Why did the young Fersen commission this portrait of himself during his time in London? Did it have something to do with his intended marriage to Catharina, the daughter of Henrik Leijel (Henry Lyell), a wealthy Swedish-British merchant? Nothing came of this prospective marriage of convenience. Instead, Fersen returned to Paris and embarked on a military career. Two years later, he travelled to North America as aide-de-camp to the head of the French expeditionary force, General Count de Rochambeau. Fersen’s knowledge of English proved very useful in this role, since General George Washington did not speak French. For three years, Fersen acted as interpreter between the allies in their war against the British colonial power. […]

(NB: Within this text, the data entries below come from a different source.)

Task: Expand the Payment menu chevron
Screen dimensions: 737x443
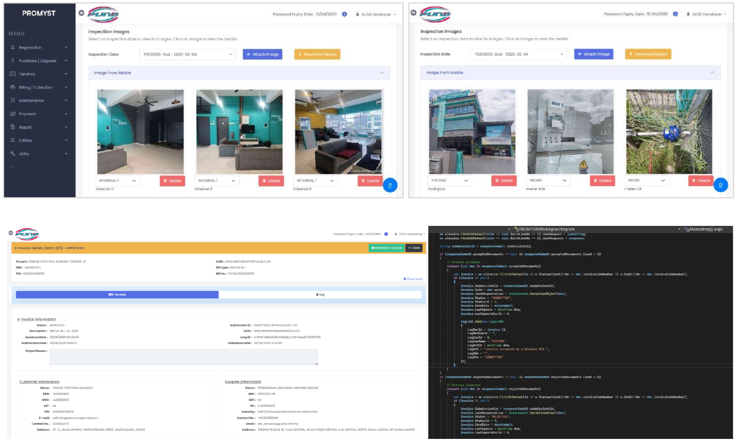Action: point(66,114)
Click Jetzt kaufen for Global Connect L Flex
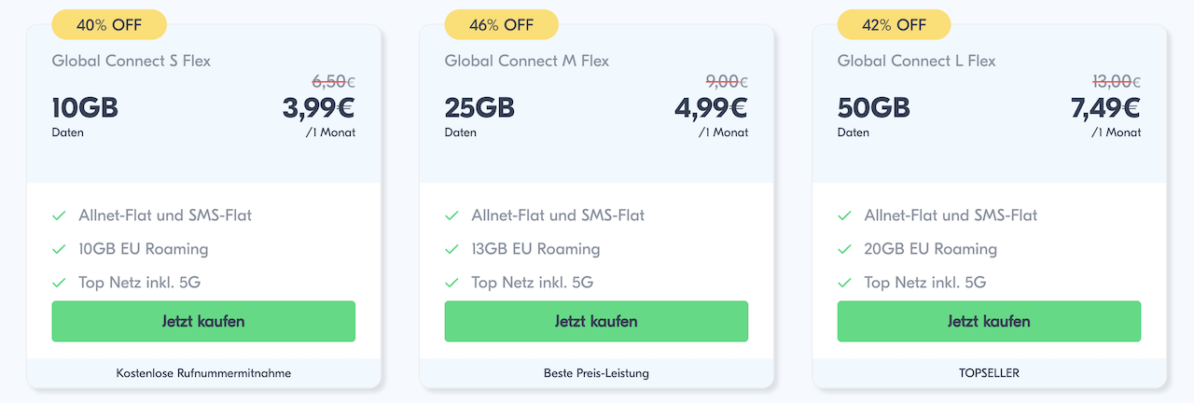Viewport: 1194px width, 403px height. (x=989, y=321)
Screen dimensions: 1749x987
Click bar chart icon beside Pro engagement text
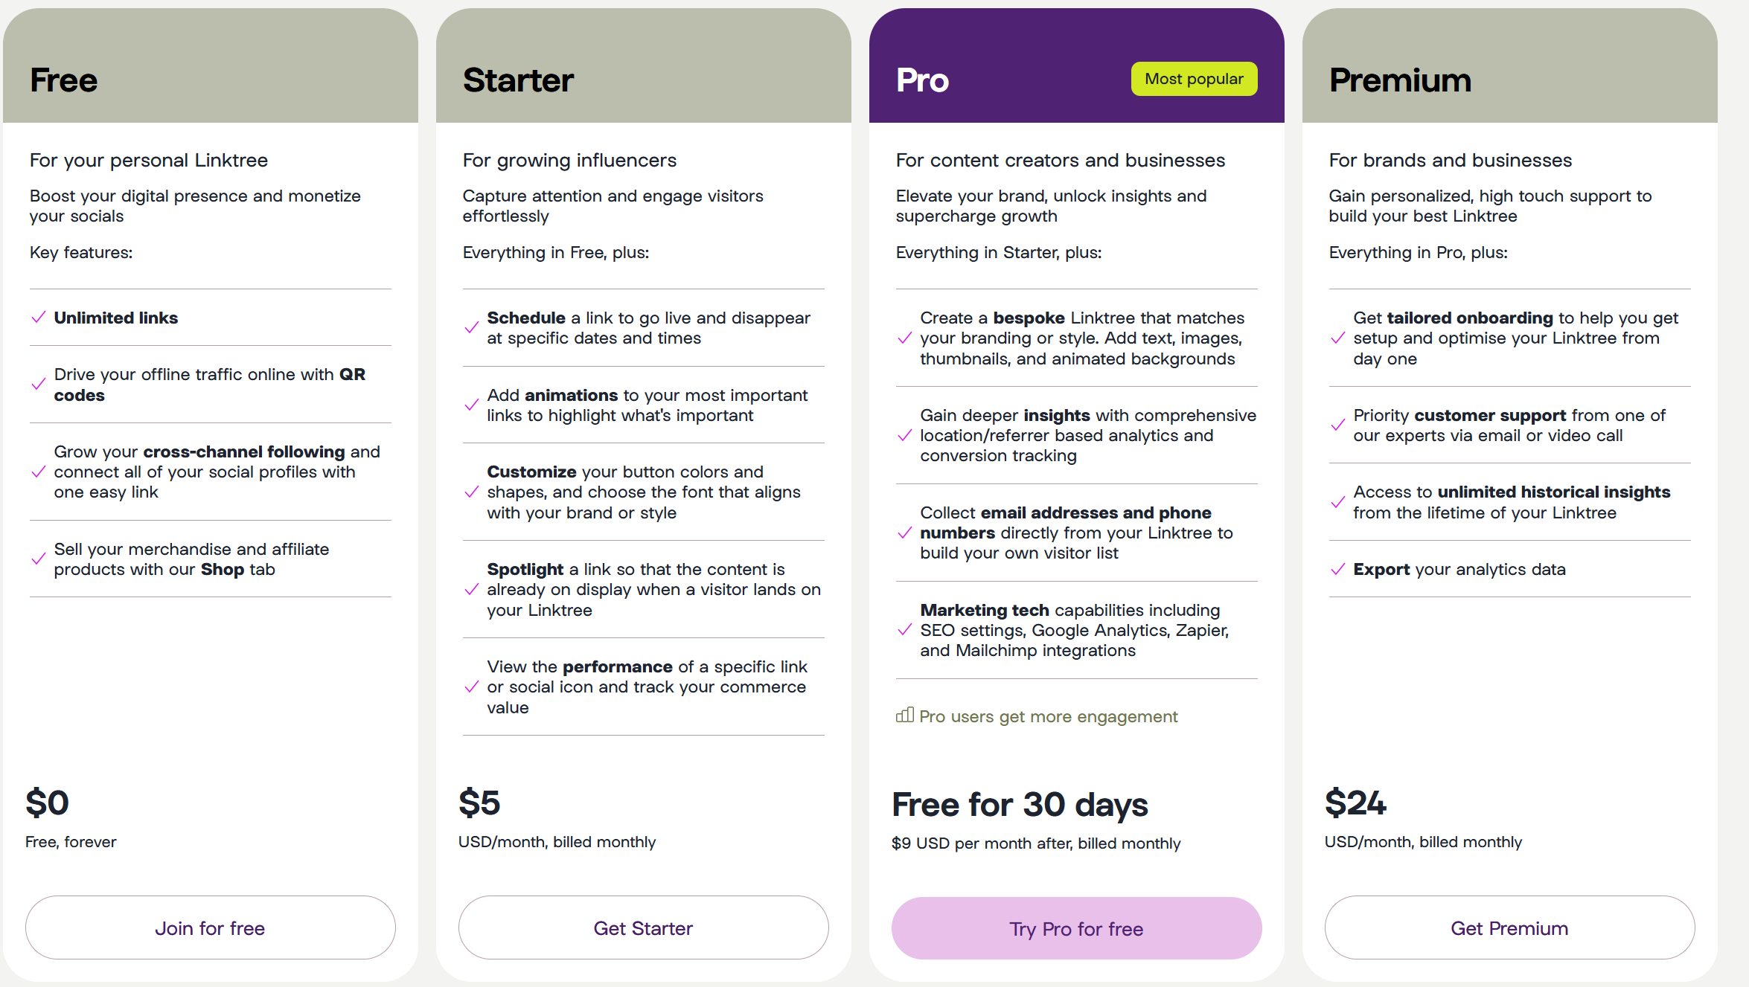click(x=904, y=716)
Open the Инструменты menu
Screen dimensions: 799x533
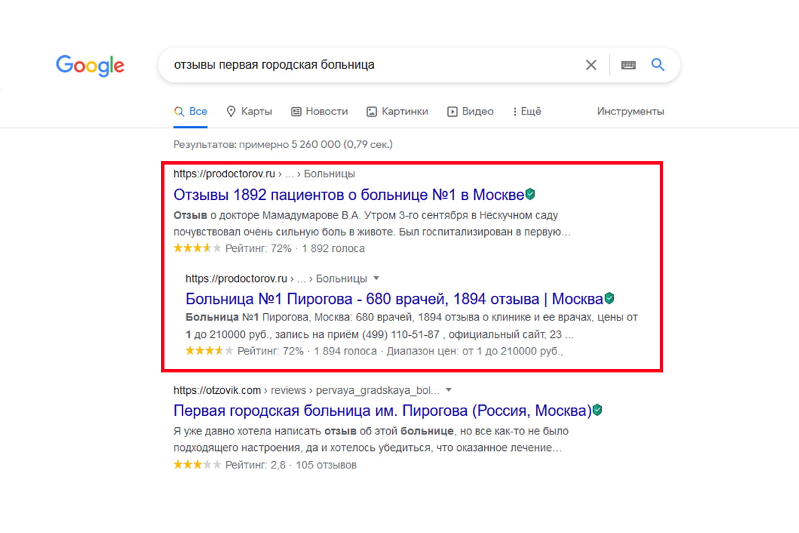pyautogui.click(x=631, y=111)
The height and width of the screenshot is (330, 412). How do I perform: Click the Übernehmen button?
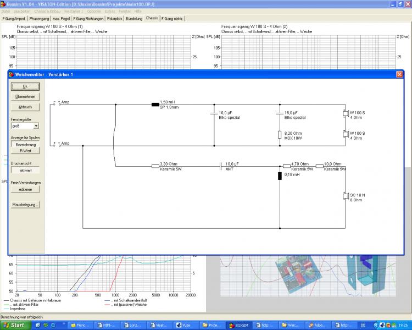click(x=25, y=96)
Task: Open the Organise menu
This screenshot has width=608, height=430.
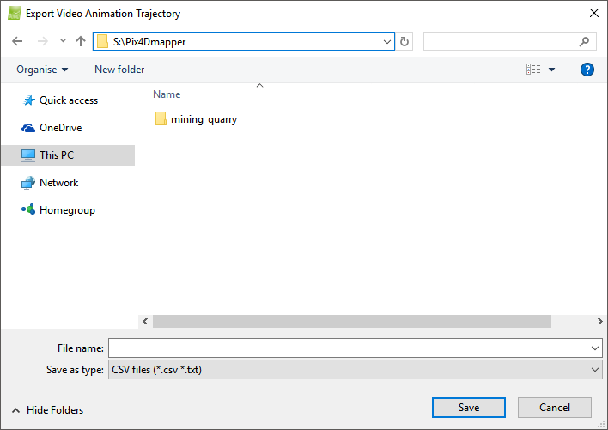Action: click(42, 70)
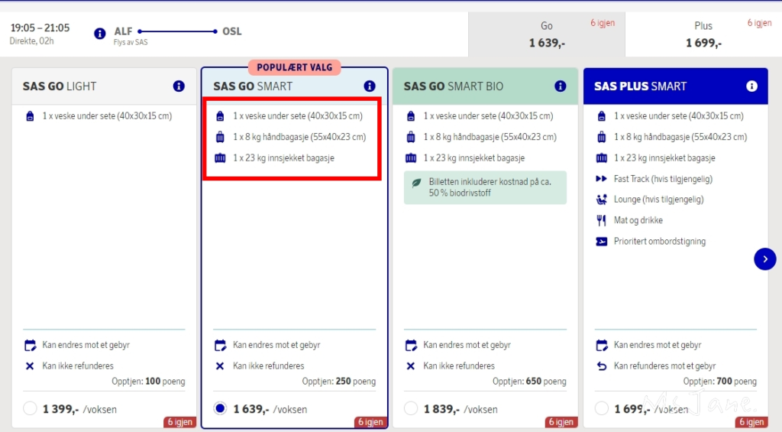Viewport: 782px width, 432px height.
Task: Click the SAS Go Smart Bio card header
Action: (x=473, y=86)

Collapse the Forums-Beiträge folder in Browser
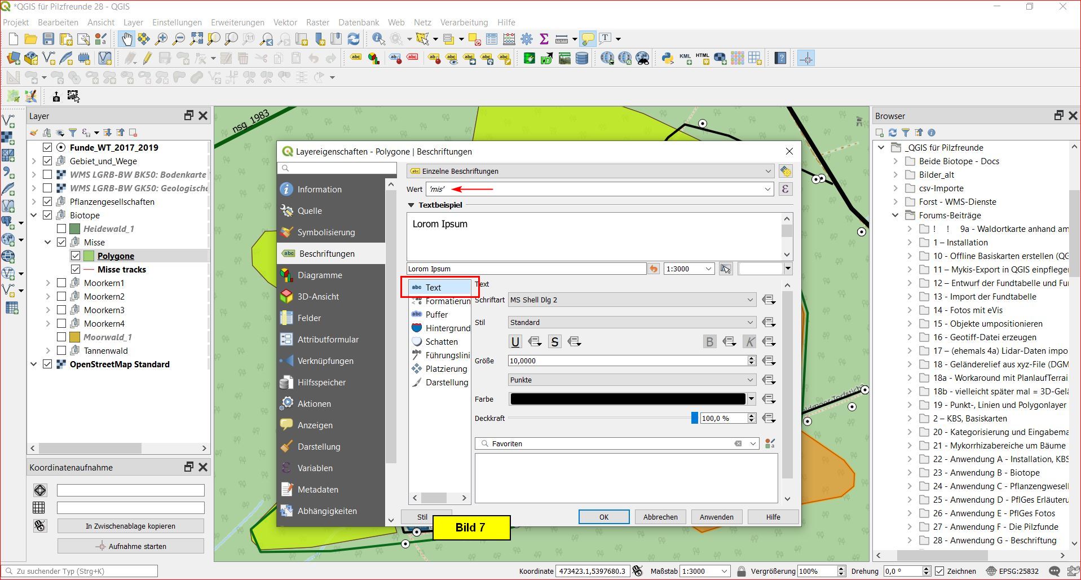point(895,216)
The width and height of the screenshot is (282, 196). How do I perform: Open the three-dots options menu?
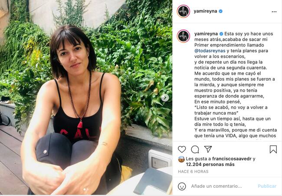pos(274,12)
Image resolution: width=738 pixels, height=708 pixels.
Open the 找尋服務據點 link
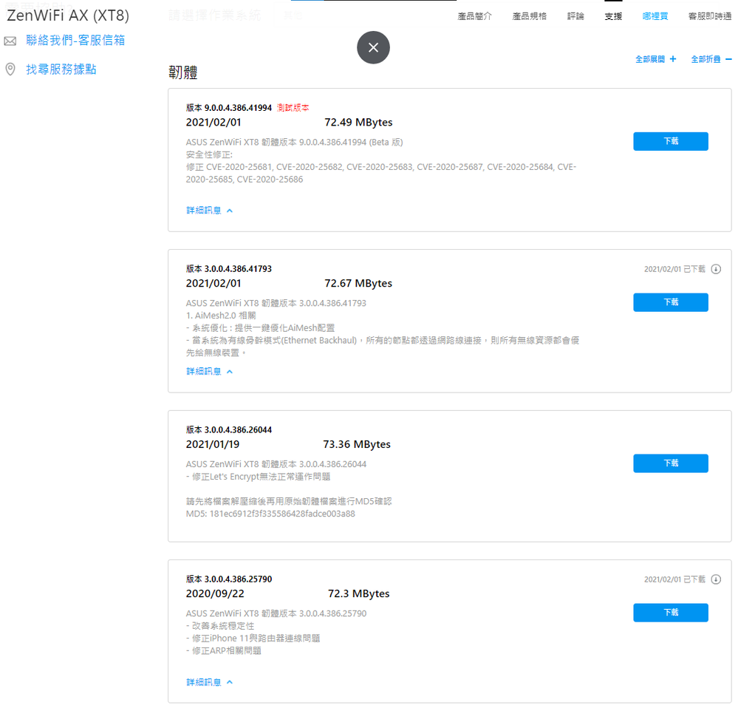[x=61, y=69]
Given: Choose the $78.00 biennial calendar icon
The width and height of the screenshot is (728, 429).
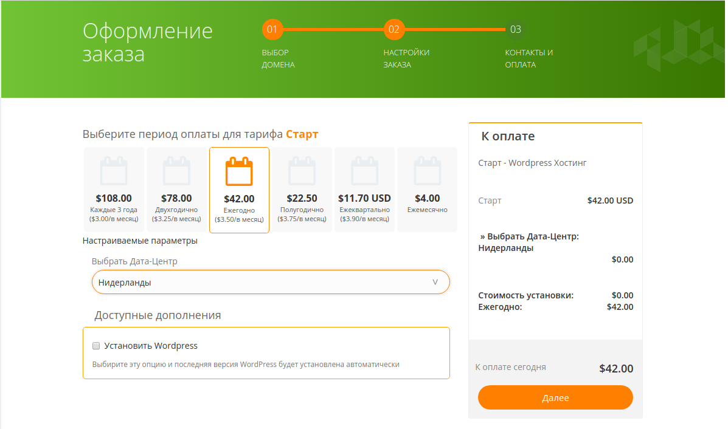Looking at the screenshot, I should [x=176, y=171].
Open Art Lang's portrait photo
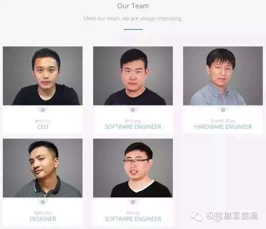The image size is (266, 229). pyautogui.click(x=133, y=76)

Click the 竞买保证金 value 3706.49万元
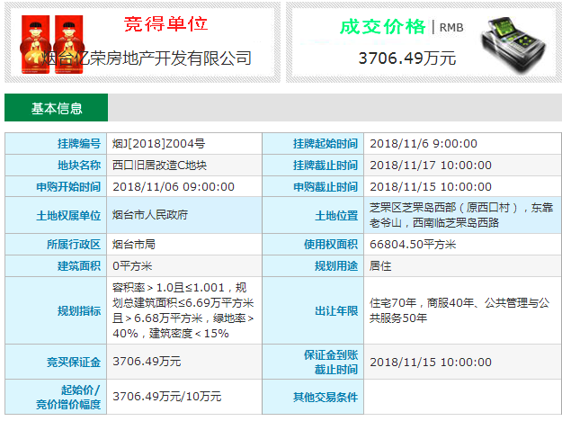(147, 362)
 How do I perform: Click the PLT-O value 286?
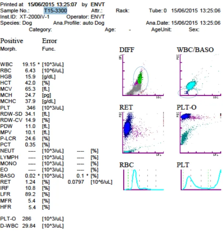pos(27,219)
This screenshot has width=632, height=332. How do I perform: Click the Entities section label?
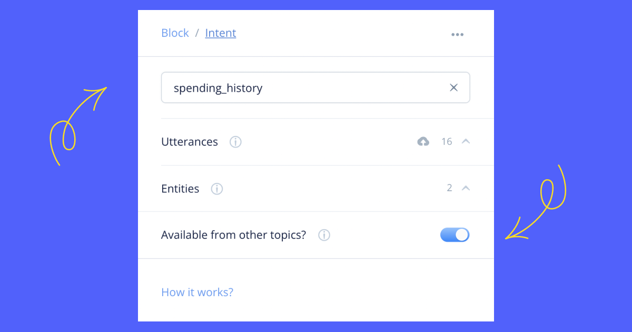(180, 189)
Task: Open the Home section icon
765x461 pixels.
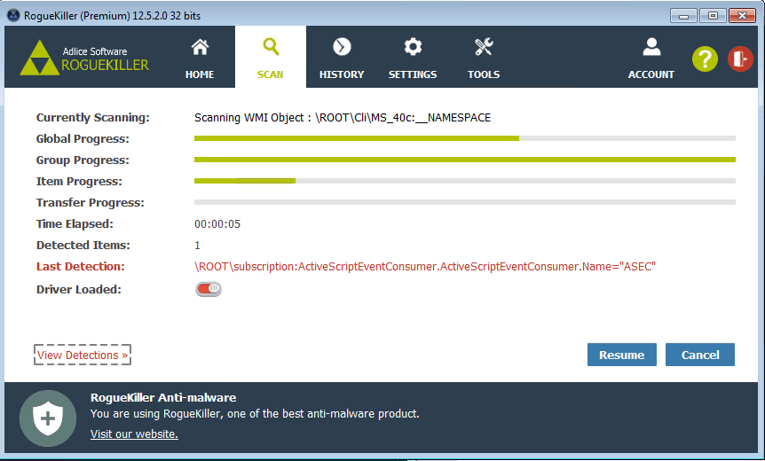Action: click(200, 47)
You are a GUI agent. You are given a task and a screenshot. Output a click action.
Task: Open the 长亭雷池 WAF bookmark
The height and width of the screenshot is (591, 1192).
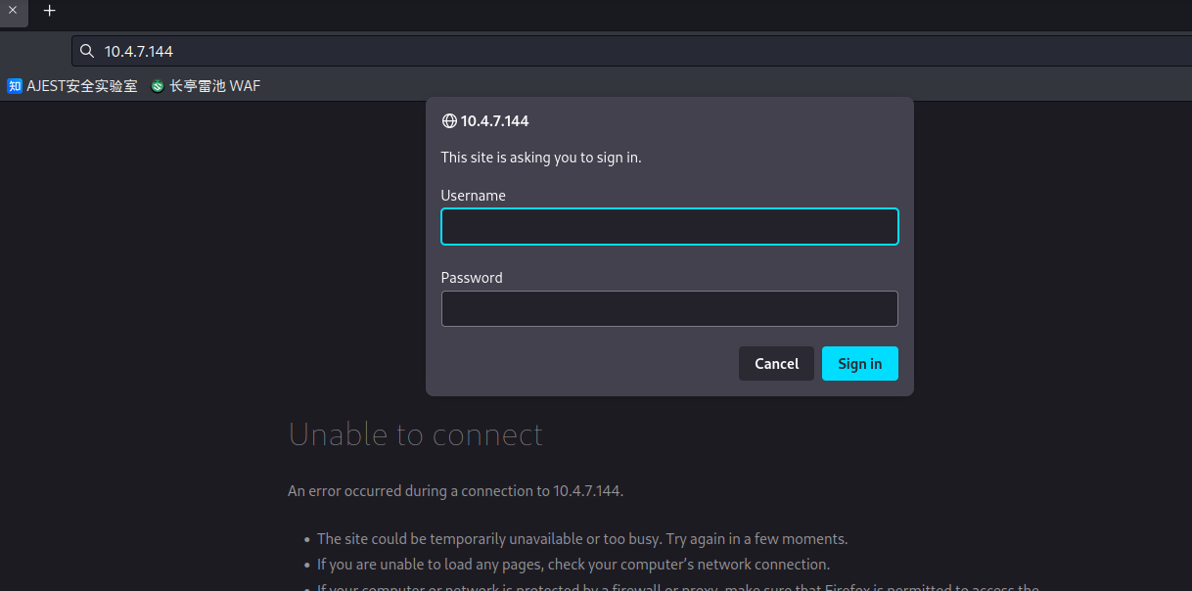tap(206, 86)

Magnus Olausson, emeritus director of collections at Nationalmuseum, said:

“The portrait of the young Axel von Fersen represents a rare interlude in 18th-century Swedish-British relations. As far as we know, few Swedes were immortalised by British artists in those days.

This iconic portrait of Fersen is an unusually fine work by an unknown British miniaturist, in a style somewhat reminiscent of stipple engraving, which was the great innovation of the time.”

3 thoughts on “Swedish National Museum acquires iconic portrait of Count Fersen

  1. By 1780, the French had already been rather active in America.

    The “American Revolution” is to be seen in the context of the much later French one, the War of the Austrian Succession, in the Low Countries from 1745–1748, and the Seven Years’ War 1756–1763.

    Someone from my village was major general in the Continental Army, and in 1780, he was killed in the battle of Camden.

    The French apparently had no difficulties with foreigners in their command. Johann Kalb had been sent in 1767/68 to what would become the US, and then –after important networking in Paris– from 1777 to 1780 (i.e. until Camden).

    Slightly concerned, it seems, he wrote about the French officers in America in 77/78 😀

    ——
    “On the whole, I have annoyances to bear, of which you can hardly form a conception. One of them is the mutual jealousy of almost all the French officers, particularly against those of higher rank than the rest. These people think of nothing but their incessant intrigues and backbitings. They hate each other like the bitterest enemies, and endeavor to injure each other wherever an opportunity offers. I have given up their society, and very seldom see them. La Fayette is the sole exception; I always meet him with the same cordiality and the same pleasure. He is an excellent young man, and we are good friends. La Fayette is much liked, he is on the best of terms with Washington.”